Fabrics fabrics are woven or knitted, freshly coming off the machine are called grey goods which must be treated in different ways to give them the important finishing touch. We call this finishing touch “finish”. This finishes we apply to fabrics are either for practical reasons or appearances. There is a wide range of finish we use on fabrics.
Routine finishes are applied to almost all fabrics with an aim to improve their appearance. A finish is anything that is done to a fabric after weaving or knitting, to changes its appearance, hand and performance. When a finish is applied, say on cotton, it might become more shiny, stronger or resist shrinking on washing. Similarly, other finishes may make the fabric softer or
stiffer; water or stain resistant; coloured or designed.
Many kind fabrics and its combinations can be used as the base cloth for machine embroidery such as Cambric, Calico, Chiffon, Damask, Jersey, Linen, Net, Non-woven, Organza, Satin, Silk, Tulle, Voile.
Pre-shirking is needed almost on all fabrics because most textile materials shrink when washed.

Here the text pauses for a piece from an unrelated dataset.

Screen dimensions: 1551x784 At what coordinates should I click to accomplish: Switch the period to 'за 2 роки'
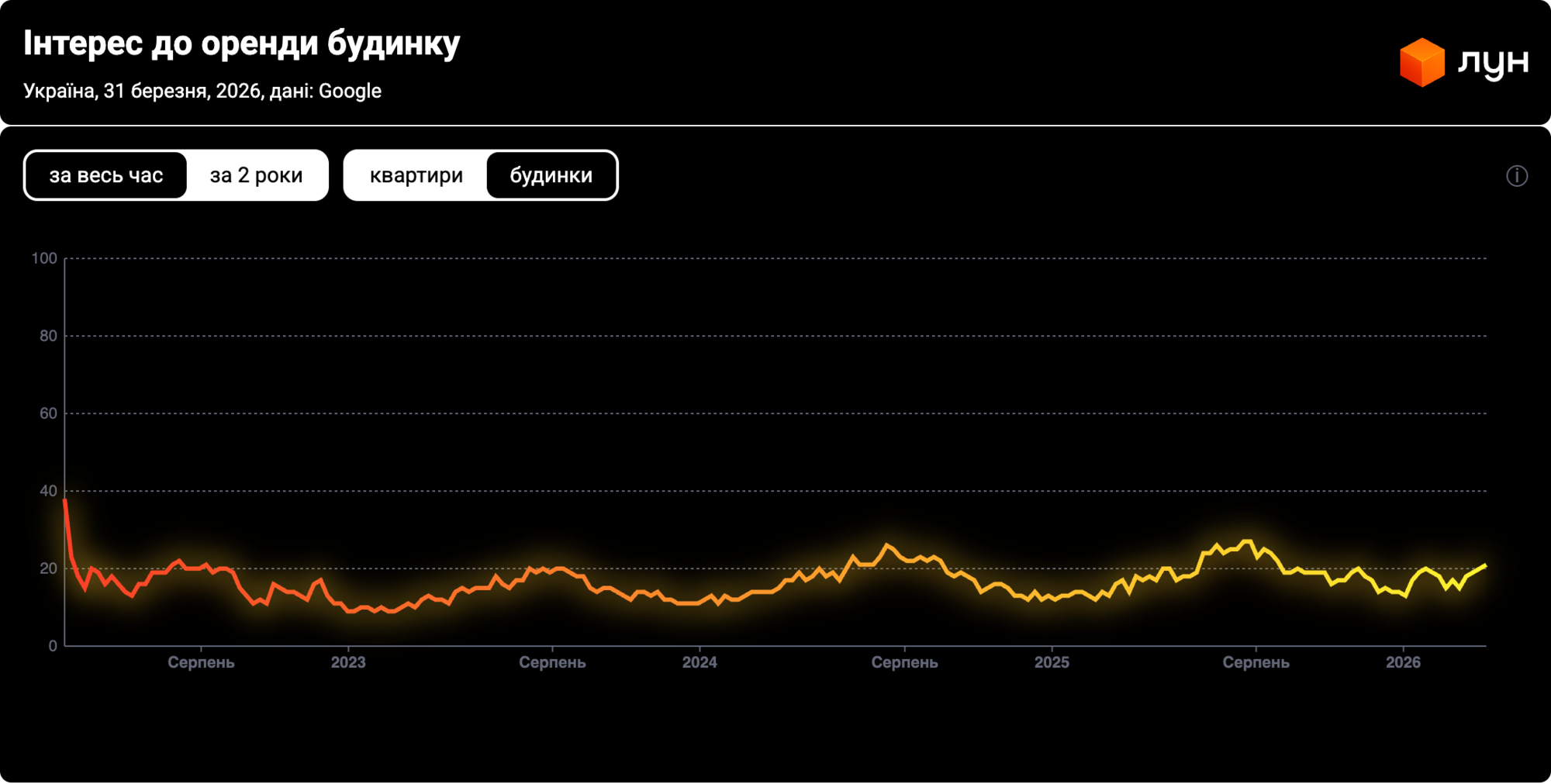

However preshrinking can only reduce the residual shrinkage to a lower percentage, but cannot completely eliminate it. On cotton fabrics, usually take away 8-10%shrinkage by preshrinking, leaving about 5-6% in them.
There are finishes applied to fabrics to enhance the look and feel of the fabric, in other ways the finishes neither strengthen the quality of the fabric nor they are done to transform the fabric for special purposes such as the fire retardant finish.
Special finishes are done on textile materials to enable it to use for special purposes such as the finishing of fabrics with flame retardants can reduce the tendency to burn or reduce the tendency to propagate the flame. Laminating is the permanent jointing of two or more prefabricated fabrics.